In [28]:
import pandas as pd
import numpy as np
import matplotlib.pyplot as plt
import seaborn as sns

from sklearn.model_selection import train_test_split
from sklearn.svm import SVC
from sklearn.metrics import confusion_matrix, mean_squared_error, mean_absolute_error
from mlxtend.plotting import plot_decision_regions
from sklearn.preprocessing import MinMaxScaler

from tensorflow.keras.models import Sequential
from tensorflow.keras.layers import LSTM, Dense, Dropout
from tensorflow.keras.optimizers import Adam
In [2]:
import warnings
warnings.filterwarnings('ignore')

Gather Data¶

In [3]:
df_x = pd.read_csv('data/streamflow_prediction_dataset_averaged_cols.csv', index_col=0, parse_dates=True)
df_y = pd.read_csv('data/streamflow_prediction_dataset.csv', index_col=0, parse_dates=True)['streamflow']

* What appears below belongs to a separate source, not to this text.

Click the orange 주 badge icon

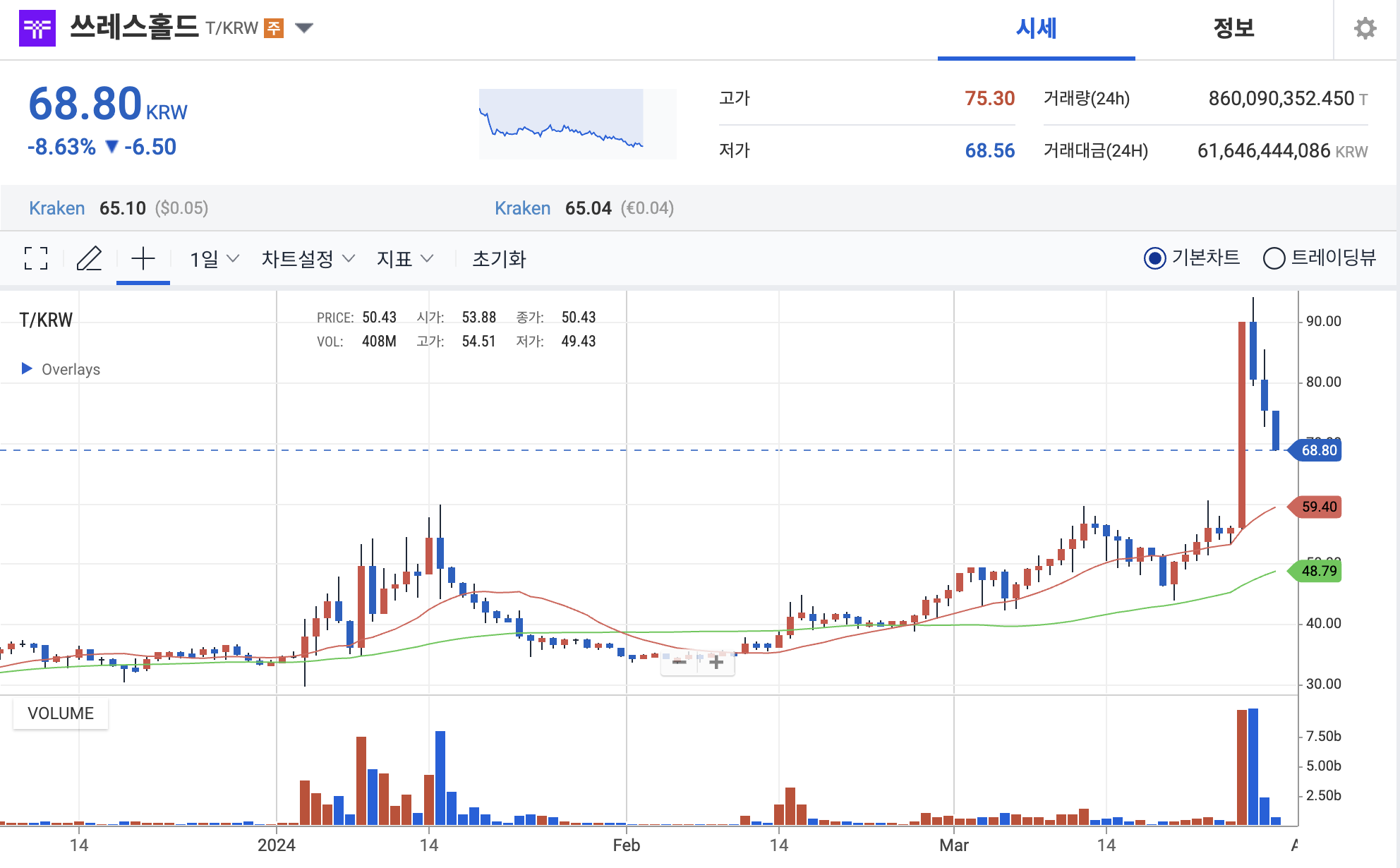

df_x['Snow'] = np.where((df_x['WTEQ_BisonLake'] > 0) | (df_x['WTEQ_McClurePass'] > 0), 1, 0)

df_x = df_x.drop(
    columns=[
        'WTEQ_BisonLake', 'WTEQ_McClurePass', 'soilmoisture_Avg_2ft', 
        'soilmoisture_Avg_4ft', 'soilmoisture_Avg_20ft'
    ]
)

df = pd.concat([df_x, df_y], axis=1)

df.to_csv('data/snow_soilmoisture_prediction_dataset.csv')

display(df)
PREC_Avg TAVG_Avg soilmoisture_Avg_8ft Snow streamflow
date
2008-03-12 26.00 24.80 17.74 1 2360.0
2008-03-15 26.55 17.55 17.88 1 2260.0
2008-03-17 26.70 19.35 18.04 1 2260.0
2008-03-18 26.70 17.85 18.06 1 2260.0
2008-03-19 26.70 25.50 18.06 1 2200.0
... ... ... ... ... ...
2021-07-23 24.20 57.50 14.60 0 1170.0
2021-07-24 24.40 55.85 14.38 0 1240.0
2021-07-25 24.65 55.15 14.24 0 1190.0
2021-07-26 24.65 59.10 14.26 0 1170.0
2021-07-27 24.65 61.65 14.08 0 1110.0

2996 rows × 5 columns

In [4]:
# visualize
palette={1: 'blue', 0: 'grey'}
sns.scatterplot(data=df, x='PREC_Avg', y='TAVG_Avg', hue='Snow', palette=palette)
plt.title('Precipitation, Average Temperature labeled by Snow')
plt.show()
No description has been provided for this image